Recurrent Convolutional Strategies for Face Manipulation Detection in Videos (1905.00582v3)

Abstract: The spread of misinformation through synthetically generated yet realistic images and videos has become a significant problem, calling for robust manipulation detection methods. Despite the predominant effort of detecting face manipulation in still images, less attention has been paid to the identification of tampered faces in videos by taking advantage of the temporal information present in the stream. Recurrent convolutional models are a class of deep learning models which have proven effective at exploiting the temporal information from image streams across domains. We thereby distill the best strategy for combining variations in these models along with domain specific face preprocessing techniques through extensive experimentation to obtain state-of-the-art performance on publicly available video-based facial manipulation benchmarks. Specifically, we attempt to detect Deepfake, Face2Face and FaceSwap tampered faces in video streams. Evaluation is performed on the recently introduced FaceForensics++ dataset, improving the previous state-of-the-art by up to 4.55% in accuracy.
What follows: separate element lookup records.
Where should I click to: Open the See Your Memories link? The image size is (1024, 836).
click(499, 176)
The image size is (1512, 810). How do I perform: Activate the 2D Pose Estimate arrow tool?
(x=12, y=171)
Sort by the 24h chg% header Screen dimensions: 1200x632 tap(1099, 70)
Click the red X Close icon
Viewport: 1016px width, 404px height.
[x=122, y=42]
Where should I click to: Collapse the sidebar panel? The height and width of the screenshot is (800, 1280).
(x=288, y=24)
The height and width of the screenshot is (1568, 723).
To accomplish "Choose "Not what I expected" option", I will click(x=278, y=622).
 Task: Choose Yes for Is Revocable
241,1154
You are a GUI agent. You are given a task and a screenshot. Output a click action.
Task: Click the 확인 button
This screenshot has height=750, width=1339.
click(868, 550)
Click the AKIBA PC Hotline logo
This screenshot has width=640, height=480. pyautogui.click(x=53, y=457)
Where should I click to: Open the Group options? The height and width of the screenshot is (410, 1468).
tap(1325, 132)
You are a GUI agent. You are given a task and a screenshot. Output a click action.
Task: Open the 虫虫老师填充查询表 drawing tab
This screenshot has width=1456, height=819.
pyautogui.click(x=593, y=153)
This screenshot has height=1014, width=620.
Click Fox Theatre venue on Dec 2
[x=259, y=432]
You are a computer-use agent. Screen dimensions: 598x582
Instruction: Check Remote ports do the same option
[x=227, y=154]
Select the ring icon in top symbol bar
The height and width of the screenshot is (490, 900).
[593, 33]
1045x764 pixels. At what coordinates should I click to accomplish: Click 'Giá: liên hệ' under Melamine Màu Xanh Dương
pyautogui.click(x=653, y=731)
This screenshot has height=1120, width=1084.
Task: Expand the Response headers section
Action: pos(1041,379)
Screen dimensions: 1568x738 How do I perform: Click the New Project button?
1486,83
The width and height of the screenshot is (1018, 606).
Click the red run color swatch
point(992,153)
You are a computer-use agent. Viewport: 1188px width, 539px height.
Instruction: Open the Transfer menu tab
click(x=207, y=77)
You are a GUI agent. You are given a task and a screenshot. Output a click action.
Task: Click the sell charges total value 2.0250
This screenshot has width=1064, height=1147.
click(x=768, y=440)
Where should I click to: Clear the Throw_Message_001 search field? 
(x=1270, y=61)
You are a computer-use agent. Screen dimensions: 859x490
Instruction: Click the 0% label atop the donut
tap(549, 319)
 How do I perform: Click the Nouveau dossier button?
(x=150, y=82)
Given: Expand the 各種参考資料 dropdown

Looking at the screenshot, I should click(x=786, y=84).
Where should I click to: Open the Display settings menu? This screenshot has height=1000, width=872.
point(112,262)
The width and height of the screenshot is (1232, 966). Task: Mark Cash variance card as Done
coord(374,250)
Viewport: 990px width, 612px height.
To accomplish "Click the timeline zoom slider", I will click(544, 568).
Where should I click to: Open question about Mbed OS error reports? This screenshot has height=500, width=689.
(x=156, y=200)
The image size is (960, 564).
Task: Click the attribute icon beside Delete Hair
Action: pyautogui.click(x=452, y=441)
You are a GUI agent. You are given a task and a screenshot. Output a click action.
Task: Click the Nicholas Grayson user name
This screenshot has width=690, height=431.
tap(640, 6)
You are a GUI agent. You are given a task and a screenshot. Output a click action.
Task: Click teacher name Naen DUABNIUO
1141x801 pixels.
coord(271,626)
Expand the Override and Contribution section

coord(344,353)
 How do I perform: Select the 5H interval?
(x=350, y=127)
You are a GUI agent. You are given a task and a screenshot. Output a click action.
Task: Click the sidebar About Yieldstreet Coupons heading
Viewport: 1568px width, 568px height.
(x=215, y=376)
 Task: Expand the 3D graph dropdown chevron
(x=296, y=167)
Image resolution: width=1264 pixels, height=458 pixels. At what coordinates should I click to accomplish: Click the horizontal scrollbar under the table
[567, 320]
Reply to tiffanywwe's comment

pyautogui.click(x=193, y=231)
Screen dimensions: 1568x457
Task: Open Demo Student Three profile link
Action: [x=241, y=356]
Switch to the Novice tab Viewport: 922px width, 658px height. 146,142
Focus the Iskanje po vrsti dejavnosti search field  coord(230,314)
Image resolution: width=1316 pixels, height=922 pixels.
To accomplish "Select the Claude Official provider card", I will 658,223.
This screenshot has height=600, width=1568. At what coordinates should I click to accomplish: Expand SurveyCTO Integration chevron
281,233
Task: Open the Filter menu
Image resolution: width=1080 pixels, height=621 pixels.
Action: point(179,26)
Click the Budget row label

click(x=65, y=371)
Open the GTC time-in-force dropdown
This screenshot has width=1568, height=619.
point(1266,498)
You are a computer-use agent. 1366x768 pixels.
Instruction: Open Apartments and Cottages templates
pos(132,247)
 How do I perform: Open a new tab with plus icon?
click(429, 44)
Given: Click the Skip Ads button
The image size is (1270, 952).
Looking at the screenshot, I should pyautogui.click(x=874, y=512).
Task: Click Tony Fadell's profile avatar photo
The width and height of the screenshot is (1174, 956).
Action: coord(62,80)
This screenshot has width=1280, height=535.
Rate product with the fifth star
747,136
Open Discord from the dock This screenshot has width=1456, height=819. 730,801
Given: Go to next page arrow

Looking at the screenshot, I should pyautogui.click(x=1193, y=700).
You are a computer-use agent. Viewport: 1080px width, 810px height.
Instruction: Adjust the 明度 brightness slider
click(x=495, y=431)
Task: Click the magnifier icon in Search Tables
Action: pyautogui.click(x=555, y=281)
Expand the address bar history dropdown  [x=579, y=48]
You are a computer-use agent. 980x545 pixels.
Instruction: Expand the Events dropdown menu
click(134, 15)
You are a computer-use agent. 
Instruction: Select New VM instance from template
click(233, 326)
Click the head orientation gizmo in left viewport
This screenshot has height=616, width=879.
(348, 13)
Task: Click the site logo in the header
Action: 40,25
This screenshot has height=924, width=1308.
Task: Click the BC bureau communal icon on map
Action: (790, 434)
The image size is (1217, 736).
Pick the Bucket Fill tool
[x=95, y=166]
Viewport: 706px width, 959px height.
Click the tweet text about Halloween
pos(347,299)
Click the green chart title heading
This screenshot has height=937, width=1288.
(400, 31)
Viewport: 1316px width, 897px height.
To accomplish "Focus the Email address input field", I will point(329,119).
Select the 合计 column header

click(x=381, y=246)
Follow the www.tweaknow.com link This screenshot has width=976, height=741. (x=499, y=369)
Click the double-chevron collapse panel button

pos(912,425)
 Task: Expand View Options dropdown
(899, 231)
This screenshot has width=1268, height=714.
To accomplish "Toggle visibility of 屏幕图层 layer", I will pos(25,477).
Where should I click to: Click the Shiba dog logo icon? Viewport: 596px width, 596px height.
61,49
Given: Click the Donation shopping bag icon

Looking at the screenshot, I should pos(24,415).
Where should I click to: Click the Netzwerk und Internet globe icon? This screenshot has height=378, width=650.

Recurrent Convolutional Strategies for Face Manipulation Detection in Videos: A Summary

This paper addresses the problem of detecting manipulated faces in video streams, an area of growing concern due to the proliferation of deepfake content and other synthetic media used to disseminate misinformation. While many methods have been developed for still images, this paper focuses on leveraging temporal information inherent in videos through the use of recurrent convolutional models, presenting a novel approach that improves upon previous state-of-the-art methods on publicly available benchmarks.

The authors propose a methodology that integrates recurrent convolutional neural networks (CNNs) with face preprocessing techniques to detect face manipulations such as Deepfake, Face2Face, and FaceSwap within video data. The research utilizes the FaceForensics++ dataset for evaluation, achieving up to a 4.55% improvement in accuracy compared to prior state-of-the-art methods.

Key Contributions and Methodology

The paper's main contribution is the introduction of a two-step processing pipeline:

1. Face Preprocessing: The first phase involves detecting, cropping, and aligning faces across a sequence of frames to mitigate issues related to the rigid motion of the face. The paper evaluates two alignment techniques: explicit alignment using facial landmarks and implicit alignment through a Spatial Transformer Network (STN).
2. Recurrent Convolutional Model: The aligned face crops are then inputted into a recurrent convolutional model that captures temporal inconsistencies across frames, leveraging the sequential nature of video data. This technique is designed to identify subtle artifacts that indicate manipulation, which would typically go undetected in individual frames.

The recurrent component utilizes Gated Recurrent Units (GRUs) to process features extracted from CNN architectures—specifically, ResNet and DenseNet. DenseNet, when used with landmark-based alignment and bidirectional recurrence, provided the best performance results, suggesting its suitability in exploiting hierarchical features for the face manipulation detection task.

Results and Implications

The experiments show that the proposed method achieves a notable advancement in detection accuracy across various video manipulations when compared to existing models. These findings underscore the importance of temporal modeling in detecting manipulated media, highlighting the limitations of approaches that focus solely on still images.

By addressing temporal incongruities, this research opens pathways for more robust detection systems that are capable of handling not just fake videos but potentially other forms of synthetic media. Practically, these advancements have significant implications for media verification processes, digital forensics, and platforms aiming to combat digital misinformation.

Future Speculations

Looking ahead, the fusion of spatial and temporal features through advanced architectures could offer even more robust solutions for video manipulation detection. The deployment of such systems in real-time applications, such as social media monitoring, poses challenges related to computational efficiency and scalability, which future research should aim to mitigate. Additionally, expanding the dataset diversity in terms of cultural, lighting, and textural variations can further generalize these models to real-world scenarios more effectively.

In conclusion, the methodology and findings presented in this work contribute an important step forward in the ongoing effort to tackle manipulation in digital content, particularly in video formats. The incorporation of temporal coherence analysis through recurrent convolutional strategies sets a precedent for future developments in this critical area of digital trust and security.